* Problema
Dê sequência à resenha sobre “Berezina”, de Sylvain Tesson, começando logo após a última frase apresentada.

Sylvain Tesson en sidecar com Napoleão

Limites da abulia!
Para escapar, leio de tempos em tempos
algum livro sobre Napoleão. A coragem dos
outros nos serve algumas vezes como estímulo.
Cioran
(Cahiers, 17/01/1958)

Sylvain Tesson tem trajetória singular, mas coerente, se entendida no conjunto de sua obra. Daquele vagabond e aventureiro que subia em catedrais pelas paredes exteriores, assim como em frondosas árvores, para  passar dias nas cumeeiras, ao viajante temático que empreende longos percursos, em busca de respostas a tantos fatos e episódios históricos nebulosos, houve um longo percurso. No menu do blog o leitor tem acesso aos títulos dos livros de Sylvain Tesson e às datas em que foram resenhados (Livros – Resenhas e Comentários – Lista).

“Berezina”, de Sylvain Tesson, é livro recente (“Berezina – En side-car avec Napoléon”, Chamonix, Guérin, 2015), no qual episódio desastroso da História da França serve como tema para viagem singular do escritor aventureiro. Tesson buscou realizar o trajeto empreendido pelo Imperador Napoleão Bonaparte (1769-1821) na catastrófica retirada da Grande Armée de Moscou a Paris em 1812. Num Ural, sidecar russo, Tesson e seu fiel companheiro Thomas Goisque, fotógrafo de mérito, realizam, acompanhados a certa distância por outro sidecar pilotado pelos amigos russos Vassili e Vitali, o trajeto longo Moscou-Paris, em pleno inverno. O escritor Cédric Gras, outro amigo, participa de várias etapas da empreitada. Os muitos locais das tragédias são pormenorizados.

Diferentemente de outras aventuras de Sylvain Tesson, menos afeitas às precisões históricas, o autor enfrenta no presente romance um confronto de difícil posição, sem parti pris. O romance é organizado num formato a aparentar um “diálogo” imaginário, confrontando ou reforçando conceitos de acompanhantes que fixaram por escrito a desdita da retirada em 1812 e a posição do viajante de 2012. O autor de “Berezina” interpreta, sob impressões por vezes intensas, o que está a ver e a sentir ao passar por terras eivadas de sepultos ou de seus fantasmas. À medida que o percurso vai sendo transposto a temperaturas sempre muito abaixo de zero, impactos de eventos tenebrosos ocorridos dois séculos antes vão sendo acumulados. Frise-se o reforço dado aos relatos principalmente pelos escritos do general diplomata Armand Augustin Louis de Caulaincourt (1745-1813), fiel depositário de confidências de Napoleão durante a retirada da Russia, assim como os de Adrien Bourgogne (1785-1867), sargento durante a campanha russa. Essas “confissões”, e outras mais dos que vivenciaram a retirada, chegam ao limite da descrição cruenta, mas documentam a história da fatídica retirada. Passam por um crivo arguto de Tesson, que dramatiza, interpreta – colocando-se não raras vezes até como “figurante” imaginário -, pincela com cores ainda mais veementes as cenas das batalhas, o duro convívio entre soldados de tantas nacionalidades envolvidos naquela que foi denominada a Grande Armée.

* Material fornecido

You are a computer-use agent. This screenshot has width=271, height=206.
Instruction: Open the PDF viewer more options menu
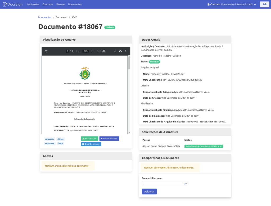point(126,51)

* Resposta final
A escolha dessa aventura de Tesson em pleno inverno, a seguir os passos de Napoleão em sua trágica retirada, acentua ainda mais o papel de seu algoz da Rússia Imperial, o general Mikhail Koutouzov (1745-1813),  derrotado na batalha de Borodino ou Moskova (40.000 soldados mortos contra 30.000 franceses que sucumbiram) durante o avanço da Grande Armée em direção a Moscou (135km), verdadeira vitória de Pirro para o Imperador da França. Koutouzov teria preconizado ao czar Alexandre 1º (1777-1825) que o “general inverno se encarregaria” de dizimar o exército do invasor. Antes da chegada da Grande Armée a Moscou  a cidade fora incendiada por ordem do czar Alexandre 1º (1777-1825), ficando sem víveres e sem a tão esperada conquista napoleônica. Terra arrasada. Imprudentemente, Napoleão e seu exército permaneceram em Moscou de 14 de Setembro a 19 de Outubro, quando foi iniciada a retirada às vésperas do inverno. Conselhos não atendidos de Caulaincourt para o Imperador mostraram-se proféticos. Durante o tenebroso retorno, seria Koutousov que estaria à testa do exército russo, fustigando a retaguarda e as laterais da Grande Armée.

As paisagens gélidas percorridas exatamente há dois séculos pelos soldados de Napoleão e aquelas presenciadas por Tesson  permanecem na imensa solidão das terras submersas sob o peso da densa neve, mas surgem recorrentes durante o texto. Confessa que correr em sidecar russo e antigo a 70, 80 km, no minúsculo anexo da moto e ocupado pelo amigo e fotógrafo Thomas Goisque, lugar do morto, como rezam os conceitos sobre esse posicionamento, fustiga corpo e alma, mas que à noite encontravam quase sempre abrigo em vilarejo ou qualquer outro lugar. Pensa nas muitas dezenas de milhares de infortunados sem quaisquer outras proteções, fustigados pelo frio e vento, apavorados pelos ataques constantes do exército imperial russo, dos cossacos ou dos camponeses, ávidos nessa tarefa de dizimar e enfraquecer o que restava da Grande Armée.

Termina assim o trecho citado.